Apesar das diversas camisas, sua imagem permanece fortemente associada ao Fluminense, tanto pelo auge esportivo quanto pelo trauma que encerrou sua passagem.

A reinvenção: da meta ao banco de reservas

Após encerrar a carreira como jogador, Wellerson (@welersondias01) protagonizou uma transição nem tão rara e bem-sucedida. Em vez de se afastar do futebol, decidiu permanecer na mesma função — agora do outro lado.
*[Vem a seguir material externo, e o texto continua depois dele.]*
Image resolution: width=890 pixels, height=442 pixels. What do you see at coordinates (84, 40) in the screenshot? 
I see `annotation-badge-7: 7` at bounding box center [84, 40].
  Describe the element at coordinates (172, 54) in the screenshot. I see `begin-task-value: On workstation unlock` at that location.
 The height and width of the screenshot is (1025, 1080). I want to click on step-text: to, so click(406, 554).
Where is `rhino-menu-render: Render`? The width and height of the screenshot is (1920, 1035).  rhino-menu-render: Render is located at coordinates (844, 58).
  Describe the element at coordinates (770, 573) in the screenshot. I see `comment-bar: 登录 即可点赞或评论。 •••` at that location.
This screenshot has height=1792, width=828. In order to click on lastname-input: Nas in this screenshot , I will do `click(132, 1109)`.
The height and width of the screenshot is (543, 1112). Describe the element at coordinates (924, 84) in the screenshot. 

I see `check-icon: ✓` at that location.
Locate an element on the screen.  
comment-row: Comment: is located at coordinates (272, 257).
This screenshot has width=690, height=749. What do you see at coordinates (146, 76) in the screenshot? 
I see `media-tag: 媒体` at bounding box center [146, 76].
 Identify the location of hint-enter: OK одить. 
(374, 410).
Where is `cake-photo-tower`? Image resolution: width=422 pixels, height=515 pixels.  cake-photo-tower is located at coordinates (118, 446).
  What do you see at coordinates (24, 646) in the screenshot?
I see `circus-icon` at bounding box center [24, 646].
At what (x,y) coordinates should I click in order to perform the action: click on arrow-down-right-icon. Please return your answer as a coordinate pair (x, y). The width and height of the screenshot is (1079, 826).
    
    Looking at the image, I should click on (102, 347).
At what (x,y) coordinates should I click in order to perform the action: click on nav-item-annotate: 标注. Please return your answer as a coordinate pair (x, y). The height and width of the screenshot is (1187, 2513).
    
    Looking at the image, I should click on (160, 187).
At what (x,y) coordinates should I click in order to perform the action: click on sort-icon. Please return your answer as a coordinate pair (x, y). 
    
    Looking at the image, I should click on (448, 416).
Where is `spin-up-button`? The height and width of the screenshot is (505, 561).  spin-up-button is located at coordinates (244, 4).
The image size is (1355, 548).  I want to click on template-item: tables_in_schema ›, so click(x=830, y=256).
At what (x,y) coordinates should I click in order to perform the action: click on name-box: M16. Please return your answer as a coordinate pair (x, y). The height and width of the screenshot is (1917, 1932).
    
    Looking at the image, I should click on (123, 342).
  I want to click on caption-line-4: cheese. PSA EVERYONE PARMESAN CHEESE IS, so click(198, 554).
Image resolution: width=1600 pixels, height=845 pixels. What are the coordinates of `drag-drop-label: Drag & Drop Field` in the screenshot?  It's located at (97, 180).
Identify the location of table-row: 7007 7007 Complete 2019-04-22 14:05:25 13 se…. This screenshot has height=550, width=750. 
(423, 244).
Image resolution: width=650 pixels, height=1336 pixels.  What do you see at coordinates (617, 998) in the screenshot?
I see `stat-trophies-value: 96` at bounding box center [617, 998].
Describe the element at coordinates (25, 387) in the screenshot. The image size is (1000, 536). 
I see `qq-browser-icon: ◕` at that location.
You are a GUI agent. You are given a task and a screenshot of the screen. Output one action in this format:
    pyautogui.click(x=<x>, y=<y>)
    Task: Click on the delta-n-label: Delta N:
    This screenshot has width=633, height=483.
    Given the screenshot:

Iniciou a trajetória como treinador de goleiros, passando pelas categorias de base do próprio Fluminense e por projetos de formação no futebol carioca, como o Sendas (atual Audax-RJ). A carreira ganhou dimensão internacional quando integrou a comissão técnica da Seleção Sub-20 do Irã, sob comando de René Simões — experiência que ele próprio descreveu como marcada por alto nível de estrutura, organização e profissionalismo.

Entre 2007 e 2012, trabalhou no Aris Thessaloniki, da Grécia, consolidando-se como especialista em preparação de goleiros no futebol europeu.

Por onde anda Wellerson?

Atualmente, Wellerson vive e trabalha no Oriente Médio. Ele é treinador de goleiros do Al Wasl Football Club, equipe da primeira divisão dos Emirados Árabes Unidos.

Longe dos holofotes do futebol brasileiro, construiu uma carreira estável e respeitada fora do país, mantendo-se ativo em alto nível técnico. Pai de dois filhos, Wellerson leva uma vida discreta, raramente concedendo entrevistas, mas sem romper os vínculos afetivos com o Fluminense — clube que o projetou e, ao mesmo tempo, o marcou profundamente.

Sua trajetória simboliza superação psicológica e reinvenção profissional: de goleiro protagonista, passando por um trauma público, até se transformar em referência técnica internacional em uma das funções mais especializadas do futebol moderno.